__Problem statement__
Copy the first line of the entries below and every line after it through the line containing "Programmazione (87, 2045)". Do not include pictures.

__Dataset extract__
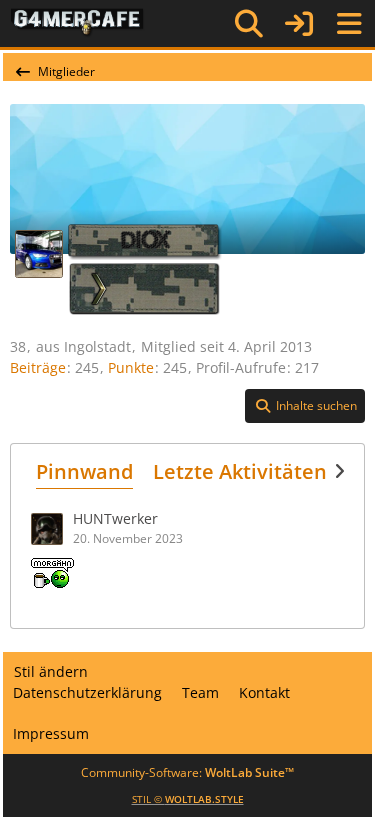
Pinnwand (84, 471)
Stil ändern (51, 671)
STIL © (188, 799)
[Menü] (349, 24)
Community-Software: (187, 772)
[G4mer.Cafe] (77, 23)
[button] (305, 406)
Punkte (131, 367)
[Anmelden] (299, 23)
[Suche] (249, 24)
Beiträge (38, 367)
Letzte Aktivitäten (240, 471)
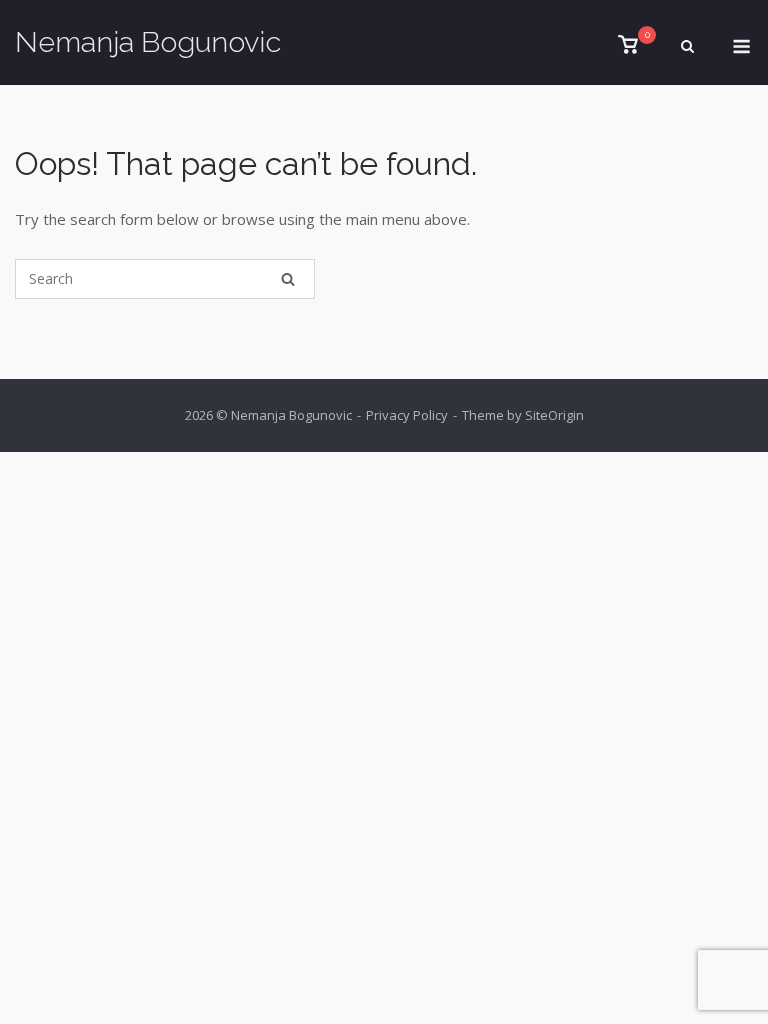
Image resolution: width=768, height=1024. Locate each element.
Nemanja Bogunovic (148, 42)
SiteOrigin (554, 415)
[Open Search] (687, 48)
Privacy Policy (407, 415)
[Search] (288, 279)
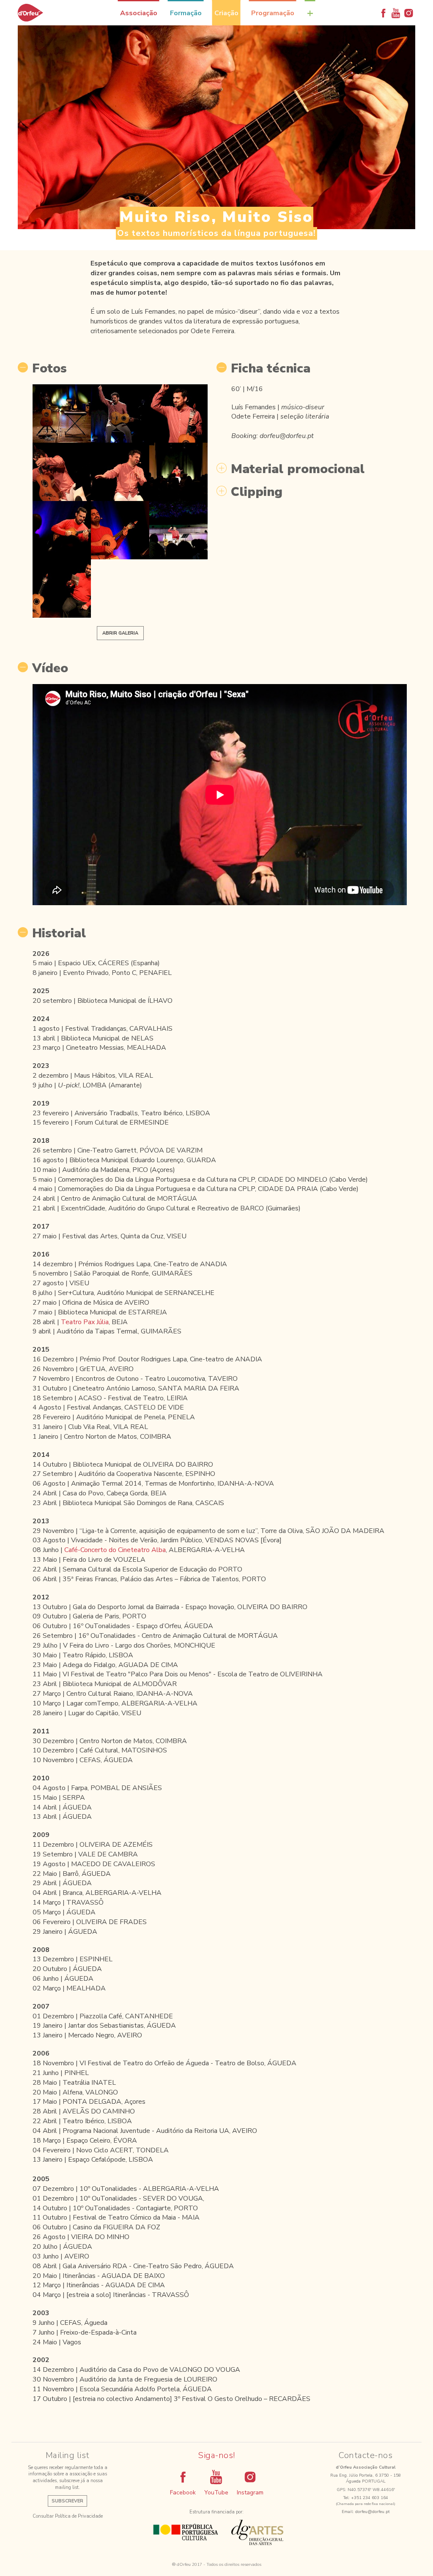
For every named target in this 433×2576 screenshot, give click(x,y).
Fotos (49, 368)
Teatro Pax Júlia (85, 1322)
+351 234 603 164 (369, 2498)
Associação (138, 13)
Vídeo (50, 668)
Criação (226, 13)
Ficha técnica (270, 368)
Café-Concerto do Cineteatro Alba (115, 1550)
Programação (272, 13)
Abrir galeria (120, 633)
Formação (186, 13)
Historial (59, 933)
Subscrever (67, 2501)
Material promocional (297, 469)
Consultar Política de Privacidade (68, 2516)
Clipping (256, 492)
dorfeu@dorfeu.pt (372, 2512)
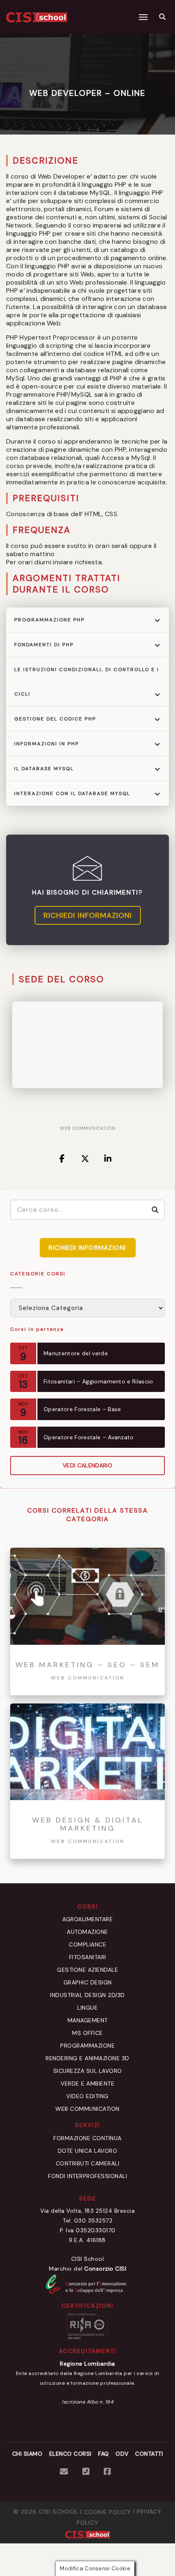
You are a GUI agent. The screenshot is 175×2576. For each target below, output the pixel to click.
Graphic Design (87, 1982)
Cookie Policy (107, 2512)
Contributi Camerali (88, 2163)
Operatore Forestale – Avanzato (89, 1437)
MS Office (87, 2033)
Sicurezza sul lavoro (87, 2070)
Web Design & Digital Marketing (87, 1824)
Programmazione (87, 2045)
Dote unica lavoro (88, 2150)
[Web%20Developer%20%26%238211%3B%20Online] (62, 1158)
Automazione (87, 1931)
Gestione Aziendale (87, 1969)
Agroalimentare (87, 1919)
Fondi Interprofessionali (87, 2176)
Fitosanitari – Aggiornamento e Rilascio (98, 1381)
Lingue (87, 2007)
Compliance (87, 1944)
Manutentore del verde (76, 1353)
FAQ (103, 2453)
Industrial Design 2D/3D (87, 1995)
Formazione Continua (87, 2138)
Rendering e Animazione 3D (87, 2058)
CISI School (58, 2511)
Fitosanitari (87, 1957)
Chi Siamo (27, 2453)
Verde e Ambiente (87, 2083)
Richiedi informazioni (88, 915)
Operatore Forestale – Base (82, 1409)
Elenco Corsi (70, 2453)
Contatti (149, 2453)
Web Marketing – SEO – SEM (87, 1665)
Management (88, 2020)
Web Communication (88, 1128)
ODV (122, 2453)
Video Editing (87, 2096)
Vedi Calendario (87, 1465)
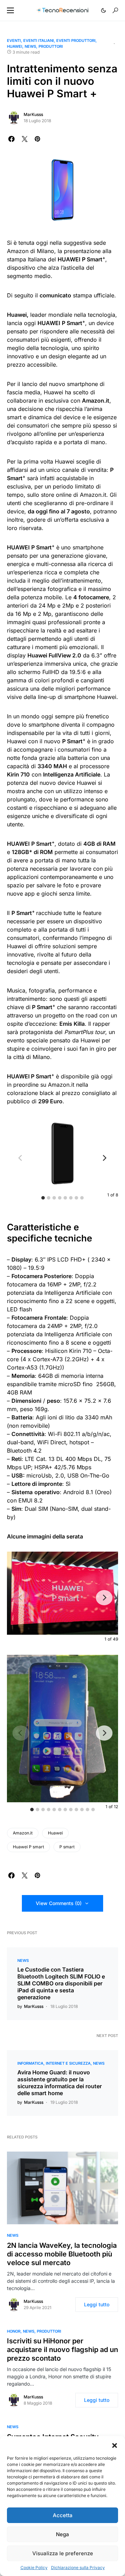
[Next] (104, 1158)
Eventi (14, 40)
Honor (13, 2331)
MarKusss (33, 114)
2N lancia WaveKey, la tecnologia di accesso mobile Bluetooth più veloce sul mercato (62, 2254)
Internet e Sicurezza (68, 2063)
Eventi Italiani (38, 40)
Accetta (63, 2515)
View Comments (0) (59, 1903)
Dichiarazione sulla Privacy (78, 2567)
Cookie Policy (34, 2567)
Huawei (14, 46)
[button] (114, 2444)
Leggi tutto (96, 2304)
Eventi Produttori (75, 40)
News (30, 46)
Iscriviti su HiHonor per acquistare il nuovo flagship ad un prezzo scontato (62, 2349)
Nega (62, 2534)
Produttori (51, 46)
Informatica (30, 2063)
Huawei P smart (28, 1846)
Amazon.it (23, 1832)
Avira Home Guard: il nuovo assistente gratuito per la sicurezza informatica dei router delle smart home (59, 2083)
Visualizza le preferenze (62, 2553)
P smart (67, 1846)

__Exercise output__
Pinnwand (84, 471)
Stil ändern (51, 671)
STIL © (188, 799)
[Menü] (349, 24)
Community-Software: (187, 772)
[G4mer.Cafe] (77, 23)
[button] (305, 406)
Punkte (131, 367)
[Anmelden] (299, 23)
[Suche] (249, 24)
Beiträge (38, 367)
Letzte Aktivitäten (240, 471)
Image resolution: width=768, height=1024. Locate each element.
Nemanja Bogunovic (148, 42)
SiteOrigin (554, 415)
[Open Search] (687, 48)
Privacy Policy (407, 415)
[Search] (288, 279)
For every named target in this 433×2576 screenshot, give click(x,y).
Fotos (49, 368)
Teatro Pax Júlia (85, 1322)
+351 234 603 164 (369, 2498)
Associação (138, 13)
Vídeo (50, 668)
Criação (226, 13)
Ficha técnica (270, 368)
Café-Concerto do Cineteatro Alba (115, 1550)
Programação (272, 13)
Abrir galeria (120, 633)
Formação (186, 13)
Historial (59, 933)
Subscrever (67, 2501)
Material promocional (297, 469)
Consultar Política de Privacidade (68, 2516)
Clipping (256, 492)
dorfeu@dorfeu.pt (372, 2512)
You are a GUI agent. The screenshot is 175×2576. For each target below, output the pixel to click.
Graphic Design (87, 1982)
Cookie Policy (107, 2512)
Contributi Camerali (88, 2163)
Operatore Forestale – Avanzato (89, 1437)
MS Office (87, 2033)
Sicurezza sul lavoro (87, 2070)
Web Design & Digital Marketing (87, 1824)
Programmazione (87, 2045)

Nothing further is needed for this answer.